Creme Bruleè alla vaniglia

Un classico della pasticceria, la si trova in qualsiasi ristorante, ma veramente buone se ne mangiano poche. E’ un dolce che nella sua semplicità, richiede tre punti fondamentali per un’ottima riuscita: l’utilizzo di bacca di vaniglia naturale, e non sintetica, la giusta proporzione di tuorli (non uova intere), e la corretta cottura, fa si di ottenere un prodotto ben bilanciato come sapore, con una consistenza vellutata e cremosa, e un retrogusto leggermente amaro, dato dallo zucchero bruciato.

La cottura è fondamentale, si cuoce a bagnomaria, a una temperatura non superiore a 130°c, facendo attenzione alla durata del tempo. Se viene cotta troppo, risulta molto compatta e con un sapore di uovo cotto, dato dalla alta percentuale di tuorli. Mentre al contrario se la si cuoce poco, risulta liquida e non coagulata.

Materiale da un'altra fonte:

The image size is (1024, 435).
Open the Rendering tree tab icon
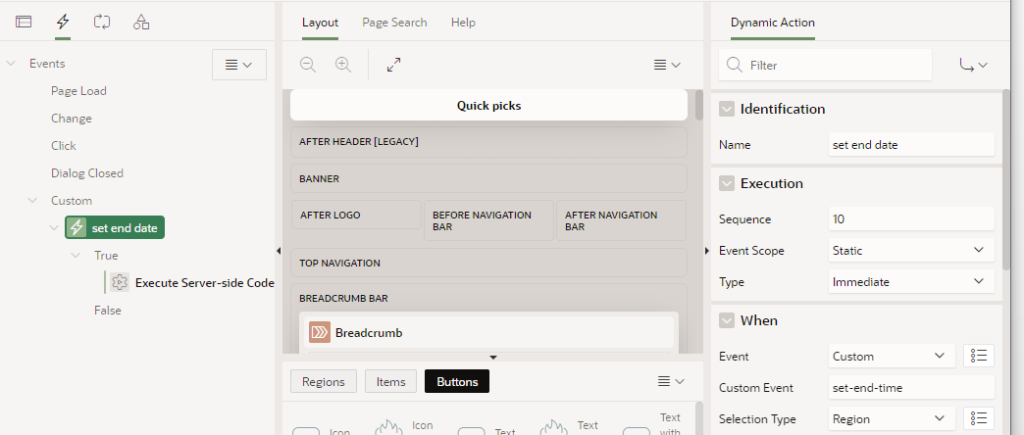coord(23,21)
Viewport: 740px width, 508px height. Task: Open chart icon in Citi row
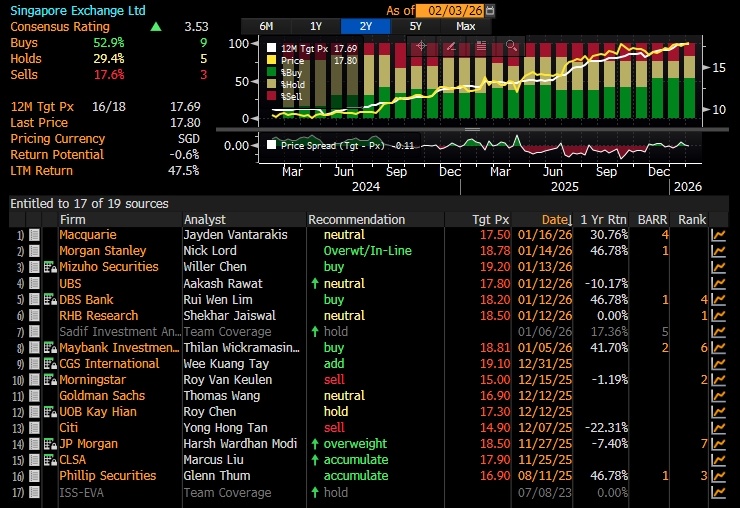pyautogui.click(x=718, y=428)

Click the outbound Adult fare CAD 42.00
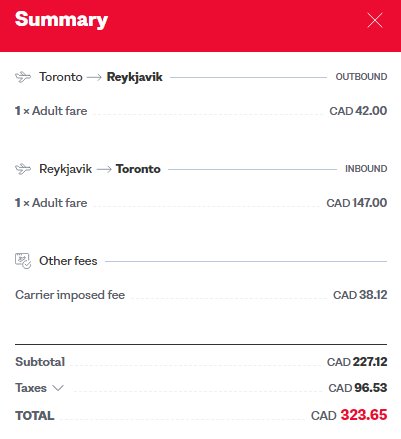tap(358, 111)
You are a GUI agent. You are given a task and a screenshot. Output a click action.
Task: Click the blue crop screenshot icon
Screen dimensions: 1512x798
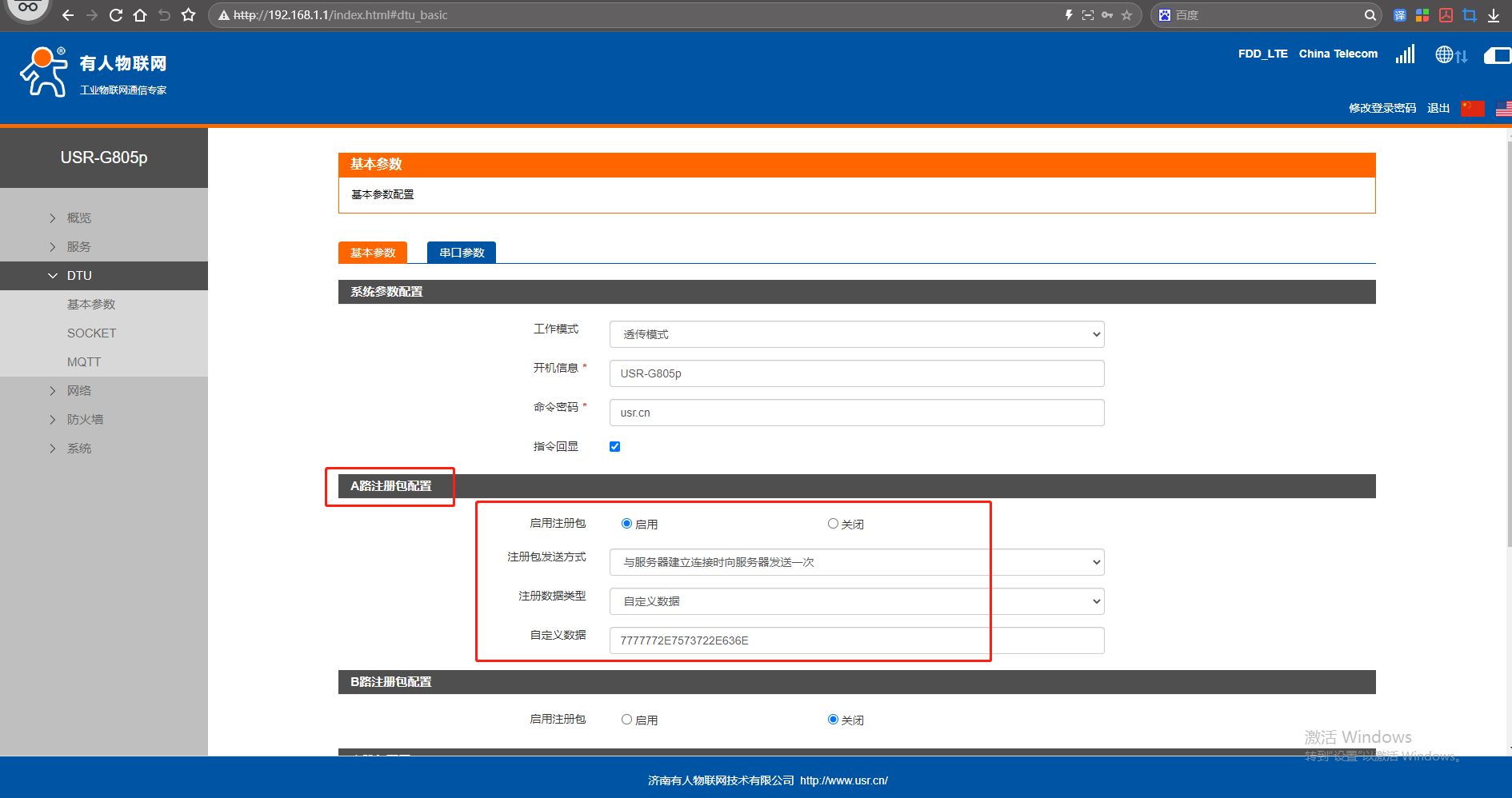pyautogui.click(x=1470, y=15)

Nel video si vede il procedimento e il risultato finale della consistenza che deve avere.

RICETTA

  • 750GR PANNA FRESCA 38%
  • 190GR ZUCCHERO SEMOLATO
  • 1 BACCA DI VANIGLIA
  • 187GR TUORLI

Si scalda la panna con la bacca di vaniglia e lo zucchero a 60°c, poi si uniscono i tuorli ed emulsioniamo il tutto con il minipimer per 1 minuto circa, senza incorporare aria. Versare nelle cocottine o di vetro o di ceramica e cuocere a bagnomaria a 130°c, forno ventilato per circa 40 minuti, raffreddare, poi cospargere di zucchero semolato o zucchero di canna e bruciare con il cannello. Aspettare 1 minuto e poi degustarla.